Quantitative gDNA TCR/BCR Sequencing with RepSeq IQ™
Obtain quantitative, precise T-cell and B-cell gDNA clonotype and cell frequency data across clinical research studies
The human adaptive immune system produces a vast array of VDJ receptor sequences, enabling tailored responses to diverse antigens. By accurately quantifying and analyzing this diversity, researchers can gain deeper insights into immune cell function, disease mechanisms, cell manufacturing production, and cell therapy response. However, comparing and analyzing Adaptive Immune Receptor Repertoire (AIRR) data from different clinical samples is challenging due to the lack of standardized controls.
Our new assay, RepSeq IQ, overcomes this challenge by placing immune repertoires on a standardized scale across samples, allowing for reliable quantification of clone frequencies and thorough characterization of unique T and B cell clones within each sample, paving the way for more accurate and insightful immune repertoire studies from gDNA.
Confidently analyze and interpret AIRR-seq clinical and cell engineering data with RepSeq IQ
Standardize clinical data across studies
Determine the total quantity of T and B cells in a sample population and the frequency of each clone to standardize patient data across clinical studies.
Quantitate and track pathogenic clonotypes
Track malignant or autoreactive T and B cell clones at the cellular level during immuno-oncology or autoimmune clinical trials.
Validate iPSC transduction
Characterize non-expressing constructs during induced pluripotent stem cell (iPSC) development.
Validated AIRR data for clinical data standardization and comparison
RepSeq IQ uses our direct-multiplex PCR chemistry to precisely amplify human TCR beta or BCR chains from gDNA templates, internal quantitative controls, and housekeeping genes. This method translates NGS reads into absolute copy numbers and quantifies the total number of cells sampled in each library, enabling standardization between samples, conditions, and study cohorts.
RepSeq IQ features:
- Quantitative: Determine the true percentage of T and B cells in an unsorted sample.
- Sensitive: Quantify individual clones at the cellular level.
- Inclusive: BCR heavy and light chain together in a single assay.
- Secure: Complete and exclusive access to raw and processed data.
- Adaptable: Compatible with PBMC, BMNC, PAXgene, and EDTA Whole Blood.
Easily quantify and track T and B cell clones across samples
A testing framework was established to test the ability of the assay to count total nucleated cells and calculate the percentage of any given clone.

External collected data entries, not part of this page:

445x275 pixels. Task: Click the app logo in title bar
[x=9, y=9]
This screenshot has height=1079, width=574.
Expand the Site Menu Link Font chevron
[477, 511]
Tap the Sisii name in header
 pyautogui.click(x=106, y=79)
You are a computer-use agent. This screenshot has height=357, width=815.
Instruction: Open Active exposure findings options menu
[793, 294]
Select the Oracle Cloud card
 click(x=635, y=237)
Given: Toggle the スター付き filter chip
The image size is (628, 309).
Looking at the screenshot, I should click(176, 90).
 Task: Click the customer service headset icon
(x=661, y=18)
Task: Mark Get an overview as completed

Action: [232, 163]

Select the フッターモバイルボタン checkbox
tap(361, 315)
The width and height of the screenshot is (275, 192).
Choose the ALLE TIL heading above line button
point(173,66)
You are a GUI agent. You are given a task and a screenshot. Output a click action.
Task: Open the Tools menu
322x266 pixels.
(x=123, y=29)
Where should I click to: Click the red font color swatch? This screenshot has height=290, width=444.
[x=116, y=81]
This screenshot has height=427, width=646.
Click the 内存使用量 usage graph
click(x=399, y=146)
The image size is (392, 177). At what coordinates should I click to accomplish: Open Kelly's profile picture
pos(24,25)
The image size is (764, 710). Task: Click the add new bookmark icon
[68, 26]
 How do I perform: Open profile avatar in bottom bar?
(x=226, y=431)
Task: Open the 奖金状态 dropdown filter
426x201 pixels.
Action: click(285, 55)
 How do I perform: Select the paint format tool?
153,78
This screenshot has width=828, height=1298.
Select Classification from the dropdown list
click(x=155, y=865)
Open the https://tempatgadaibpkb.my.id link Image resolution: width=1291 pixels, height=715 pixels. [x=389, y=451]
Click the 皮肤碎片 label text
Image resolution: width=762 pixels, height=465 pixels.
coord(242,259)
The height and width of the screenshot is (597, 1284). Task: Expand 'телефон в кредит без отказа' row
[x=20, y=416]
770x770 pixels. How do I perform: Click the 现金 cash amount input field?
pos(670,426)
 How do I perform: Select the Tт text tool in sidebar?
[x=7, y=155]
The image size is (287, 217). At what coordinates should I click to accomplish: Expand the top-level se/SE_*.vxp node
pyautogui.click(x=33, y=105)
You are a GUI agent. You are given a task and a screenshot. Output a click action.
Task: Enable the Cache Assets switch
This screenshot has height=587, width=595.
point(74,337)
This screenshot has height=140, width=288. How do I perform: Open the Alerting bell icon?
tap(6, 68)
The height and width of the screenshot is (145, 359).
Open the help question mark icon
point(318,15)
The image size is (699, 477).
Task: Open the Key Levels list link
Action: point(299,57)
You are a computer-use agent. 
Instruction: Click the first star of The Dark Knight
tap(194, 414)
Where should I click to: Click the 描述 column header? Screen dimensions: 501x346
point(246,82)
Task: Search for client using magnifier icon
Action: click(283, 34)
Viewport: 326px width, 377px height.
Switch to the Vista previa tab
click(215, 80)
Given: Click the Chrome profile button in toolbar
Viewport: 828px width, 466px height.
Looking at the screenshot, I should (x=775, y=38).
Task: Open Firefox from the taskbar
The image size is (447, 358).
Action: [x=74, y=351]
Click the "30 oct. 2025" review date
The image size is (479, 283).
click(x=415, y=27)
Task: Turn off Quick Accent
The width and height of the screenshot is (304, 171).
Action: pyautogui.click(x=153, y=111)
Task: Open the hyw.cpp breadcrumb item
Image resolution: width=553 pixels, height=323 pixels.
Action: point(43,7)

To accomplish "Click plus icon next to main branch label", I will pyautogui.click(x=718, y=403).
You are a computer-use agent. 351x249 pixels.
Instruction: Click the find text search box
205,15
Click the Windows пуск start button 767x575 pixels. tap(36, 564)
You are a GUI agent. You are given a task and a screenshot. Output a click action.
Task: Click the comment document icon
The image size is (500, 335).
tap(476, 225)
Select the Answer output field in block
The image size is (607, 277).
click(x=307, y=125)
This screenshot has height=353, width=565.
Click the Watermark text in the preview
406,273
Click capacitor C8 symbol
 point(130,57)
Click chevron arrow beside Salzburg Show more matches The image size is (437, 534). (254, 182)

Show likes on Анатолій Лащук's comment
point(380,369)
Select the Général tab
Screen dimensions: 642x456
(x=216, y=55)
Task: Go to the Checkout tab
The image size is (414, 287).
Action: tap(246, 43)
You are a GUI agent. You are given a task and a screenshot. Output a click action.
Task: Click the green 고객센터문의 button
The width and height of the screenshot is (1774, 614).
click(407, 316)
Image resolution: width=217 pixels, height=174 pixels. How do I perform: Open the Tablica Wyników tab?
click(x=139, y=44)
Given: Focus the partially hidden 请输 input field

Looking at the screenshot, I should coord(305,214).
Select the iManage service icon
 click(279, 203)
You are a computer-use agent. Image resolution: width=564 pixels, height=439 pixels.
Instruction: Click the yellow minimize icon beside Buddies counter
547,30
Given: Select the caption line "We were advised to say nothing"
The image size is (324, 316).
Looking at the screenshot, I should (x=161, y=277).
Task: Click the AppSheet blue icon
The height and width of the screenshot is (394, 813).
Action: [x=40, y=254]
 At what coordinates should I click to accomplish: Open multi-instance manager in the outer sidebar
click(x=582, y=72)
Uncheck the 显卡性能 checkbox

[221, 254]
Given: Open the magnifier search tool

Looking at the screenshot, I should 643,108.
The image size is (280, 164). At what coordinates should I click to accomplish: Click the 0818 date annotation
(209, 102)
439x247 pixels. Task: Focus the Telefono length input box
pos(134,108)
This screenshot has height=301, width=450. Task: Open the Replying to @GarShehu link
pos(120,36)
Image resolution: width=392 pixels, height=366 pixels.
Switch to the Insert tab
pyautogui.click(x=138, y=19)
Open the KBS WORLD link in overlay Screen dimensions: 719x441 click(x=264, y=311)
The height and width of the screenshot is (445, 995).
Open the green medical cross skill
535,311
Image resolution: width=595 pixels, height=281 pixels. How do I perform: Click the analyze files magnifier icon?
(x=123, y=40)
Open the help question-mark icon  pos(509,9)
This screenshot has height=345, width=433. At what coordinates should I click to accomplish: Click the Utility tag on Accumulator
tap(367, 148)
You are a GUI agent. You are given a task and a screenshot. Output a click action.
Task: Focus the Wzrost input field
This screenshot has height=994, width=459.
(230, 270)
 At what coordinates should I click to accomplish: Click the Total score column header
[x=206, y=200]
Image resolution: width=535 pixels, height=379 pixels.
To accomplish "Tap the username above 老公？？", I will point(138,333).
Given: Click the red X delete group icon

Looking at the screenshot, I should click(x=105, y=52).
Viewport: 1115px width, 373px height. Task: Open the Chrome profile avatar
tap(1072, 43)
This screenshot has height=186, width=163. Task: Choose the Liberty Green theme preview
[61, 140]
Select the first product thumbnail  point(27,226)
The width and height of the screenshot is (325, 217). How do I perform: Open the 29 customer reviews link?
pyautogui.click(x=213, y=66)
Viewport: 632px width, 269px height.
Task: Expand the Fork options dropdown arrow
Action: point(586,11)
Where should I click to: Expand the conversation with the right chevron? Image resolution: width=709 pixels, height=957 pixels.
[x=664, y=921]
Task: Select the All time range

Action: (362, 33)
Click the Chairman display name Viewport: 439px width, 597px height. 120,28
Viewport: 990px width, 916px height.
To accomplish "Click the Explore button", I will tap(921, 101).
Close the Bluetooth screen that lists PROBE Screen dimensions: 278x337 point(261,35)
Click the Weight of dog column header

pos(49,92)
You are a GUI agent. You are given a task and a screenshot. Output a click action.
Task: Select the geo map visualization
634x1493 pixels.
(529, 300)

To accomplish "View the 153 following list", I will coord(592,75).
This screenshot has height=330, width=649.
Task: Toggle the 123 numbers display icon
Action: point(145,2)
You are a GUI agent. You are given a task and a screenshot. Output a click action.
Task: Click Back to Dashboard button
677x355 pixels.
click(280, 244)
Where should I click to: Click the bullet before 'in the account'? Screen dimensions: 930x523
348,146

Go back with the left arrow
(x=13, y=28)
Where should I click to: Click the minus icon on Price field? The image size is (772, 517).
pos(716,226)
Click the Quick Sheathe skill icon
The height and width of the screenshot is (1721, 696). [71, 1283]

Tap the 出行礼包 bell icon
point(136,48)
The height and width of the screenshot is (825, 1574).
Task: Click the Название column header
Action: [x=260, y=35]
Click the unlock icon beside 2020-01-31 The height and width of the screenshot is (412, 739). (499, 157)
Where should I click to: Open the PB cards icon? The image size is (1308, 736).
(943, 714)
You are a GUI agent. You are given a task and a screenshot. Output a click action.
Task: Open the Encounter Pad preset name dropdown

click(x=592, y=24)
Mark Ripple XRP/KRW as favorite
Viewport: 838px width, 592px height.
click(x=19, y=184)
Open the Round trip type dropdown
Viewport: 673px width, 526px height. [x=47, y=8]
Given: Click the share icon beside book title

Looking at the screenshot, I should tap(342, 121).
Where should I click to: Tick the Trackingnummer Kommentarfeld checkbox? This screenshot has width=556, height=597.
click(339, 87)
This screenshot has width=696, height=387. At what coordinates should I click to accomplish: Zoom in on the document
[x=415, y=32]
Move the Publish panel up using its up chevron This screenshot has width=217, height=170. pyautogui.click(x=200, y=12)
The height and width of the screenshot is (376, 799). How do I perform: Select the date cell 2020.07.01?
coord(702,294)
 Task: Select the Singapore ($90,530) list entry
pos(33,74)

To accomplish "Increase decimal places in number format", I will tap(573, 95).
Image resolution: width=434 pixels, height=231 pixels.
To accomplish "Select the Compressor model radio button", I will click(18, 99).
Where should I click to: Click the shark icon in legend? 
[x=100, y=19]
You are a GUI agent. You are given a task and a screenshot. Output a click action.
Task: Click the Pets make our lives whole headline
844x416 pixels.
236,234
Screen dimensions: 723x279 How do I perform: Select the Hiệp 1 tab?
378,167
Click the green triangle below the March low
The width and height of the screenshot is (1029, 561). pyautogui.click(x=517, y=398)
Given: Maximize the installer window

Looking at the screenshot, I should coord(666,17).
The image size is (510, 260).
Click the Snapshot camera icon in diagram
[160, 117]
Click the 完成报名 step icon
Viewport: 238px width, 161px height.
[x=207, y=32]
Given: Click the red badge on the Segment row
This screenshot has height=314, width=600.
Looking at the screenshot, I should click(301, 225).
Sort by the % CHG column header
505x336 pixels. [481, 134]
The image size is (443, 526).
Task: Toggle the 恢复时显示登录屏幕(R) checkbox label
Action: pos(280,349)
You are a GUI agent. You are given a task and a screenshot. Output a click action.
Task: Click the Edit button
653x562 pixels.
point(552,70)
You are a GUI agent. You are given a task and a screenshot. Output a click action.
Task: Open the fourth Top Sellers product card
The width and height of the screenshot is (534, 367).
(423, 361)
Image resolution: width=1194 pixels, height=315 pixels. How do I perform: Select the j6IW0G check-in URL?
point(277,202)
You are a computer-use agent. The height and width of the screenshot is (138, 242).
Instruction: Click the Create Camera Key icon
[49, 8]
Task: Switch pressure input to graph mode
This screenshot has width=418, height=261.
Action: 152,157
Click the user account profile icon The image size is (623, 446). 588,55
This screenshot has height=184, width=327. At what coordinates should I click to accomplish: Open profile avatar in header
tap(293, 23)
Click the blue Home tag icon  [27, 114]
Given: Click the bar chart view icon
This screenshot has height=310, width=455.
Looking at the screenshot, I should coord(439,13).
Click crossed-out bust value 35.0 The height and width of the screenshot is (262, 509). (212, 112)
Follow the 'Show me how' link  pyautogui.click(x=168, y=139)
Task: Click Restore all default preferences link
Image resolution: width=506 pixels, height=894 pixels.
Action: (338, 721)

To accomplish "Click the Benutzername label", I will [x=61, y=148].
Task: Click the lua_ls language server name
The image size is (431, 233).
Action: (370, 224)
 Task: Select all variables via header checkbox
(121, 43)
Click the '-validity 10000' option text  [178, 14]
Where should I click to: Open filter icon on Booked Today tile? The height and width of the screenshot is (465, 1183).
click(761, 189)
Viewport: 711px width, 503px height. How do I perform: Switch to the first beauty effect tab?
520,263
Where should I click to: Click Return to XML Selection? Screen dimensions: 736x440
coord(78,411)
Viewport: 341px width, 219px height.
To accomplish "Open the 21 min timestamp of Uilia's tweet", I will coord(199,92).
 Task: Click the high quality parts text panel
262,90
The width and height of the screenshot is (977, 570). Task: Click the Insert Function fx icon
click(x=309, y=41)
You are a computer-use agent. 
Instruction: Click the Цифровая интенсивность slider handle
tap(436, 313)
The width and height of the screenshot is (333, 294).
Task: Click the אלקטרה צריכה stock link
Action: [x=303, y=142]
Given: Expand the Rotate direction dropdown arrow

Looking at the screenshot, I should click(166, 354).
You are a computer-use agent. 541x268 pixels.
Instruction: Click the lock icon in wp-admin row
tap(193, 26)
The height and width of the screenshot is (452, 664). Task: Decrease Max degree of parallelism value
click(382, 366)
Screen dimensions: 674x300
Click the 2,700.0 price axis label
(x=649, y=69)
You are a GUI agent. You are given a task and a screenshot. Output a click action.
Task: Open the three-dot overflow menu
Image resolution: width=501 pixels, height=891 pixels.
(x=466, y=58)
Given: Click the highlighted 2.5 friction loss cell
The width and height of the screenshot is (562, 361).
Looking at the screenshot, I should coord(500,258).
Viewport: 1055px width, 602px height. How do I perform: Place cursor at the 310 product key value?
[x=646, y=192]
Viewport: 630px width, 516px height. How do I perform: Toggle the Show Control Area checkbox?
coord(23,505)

In this framework, B-cells were depleted from a PBMC sample. B-cell depleted gDNA was then mixed with purified B-cell gDNA at specific ratios: 0%, 25%, 50%, 75%, and 100%. The 3-chain multiplex PCR assay with HKGs and IQC were used to amplify all contrived specimens. Data were analyzed by mapping the VDJ (both functional and non-functional) and identifying the reads for the IQC and HKG. This process was also performed for TCR quantification.
Treemaps depict the immune repertoire with each V-J-uCDR3 represented by a rounded rectangle. Dominant 300 clones from tracking mix tracked through 10-fold dilutions. Top panel shows the entire sample diversity including both the background and trackable clones. Bottom panel shows the trackable clones in color with the background clones in gray.